Abstract Two different pathways for the introduction of an acetyl group at N ε in a N α , N δ , and ‐COO protected histidine to afford N ε ‐(CH 2 COOH)‐histidine derivative 7 b are presented. The purpose of this study is the coupling of 7 b to amino groups in bioactive molecules such as peptides. After full deprotection of such a bioconjugate, histidine provides three coordination sites which efficiently coordinate to [ 99m Tc(OH 2 ) 3 (CO) 3 ] + or [Re(OH 2 ) 3 (CO) 3 ] + in a facial geometry. This allows the development of novel radiopharmaceuticals.

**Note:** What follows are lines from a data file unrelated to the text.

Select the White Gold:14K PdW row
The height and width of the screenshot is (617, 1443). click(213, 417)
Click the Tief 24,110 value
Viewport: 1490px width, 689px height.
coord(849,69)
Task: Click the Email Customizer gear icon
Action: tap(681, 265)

Selective derivatization at the N ε position has conveniently been achieved by concomitant protection of N α and N δ with a carbonyl group forming a six‐membered urea. Cyclic urea ring opening with Fm‐OH, coupling of phenylalanine as a model to 7 b through its primary amine and removing of all protecting groups in one step gave a histidine derivative of phenylalanine which could be labeled at 10 −5   M with 99m Tc in very high yield and even in about 50 % yield at 10 −6   M . The Xray structure of a complex with [Re(CO) 3 ] + in which anilin is coupled to 7 b confirms the facial arrangement of histidine. A second pathway applies directly the [Re(CO) 3 ] + moiety as a protecting group. This is one of the rare examples in which a metal fragment is used as a protecting group for organic functionalities. The coordination to histidine protects the N α , N δ and COO group in one single step, subsequent alkylation with BrCH 2 COOH(R) at N ε , coupling to phenylalanine and oxidative deprotection of [Re(CO) 3 ] + to [ReO 4 ] − gave the corresponding bioconjugate in which histidine is coupled to phenylalanine through an acetylamide at N ε . Both methods offer convenient pathways to introduce histidine in a biomolecule under retention of its three coordination sites. The procedures are adaptable to any biomolecule with pendant amines and allow the development of novel radiopharmaceuticals or inversed peptides.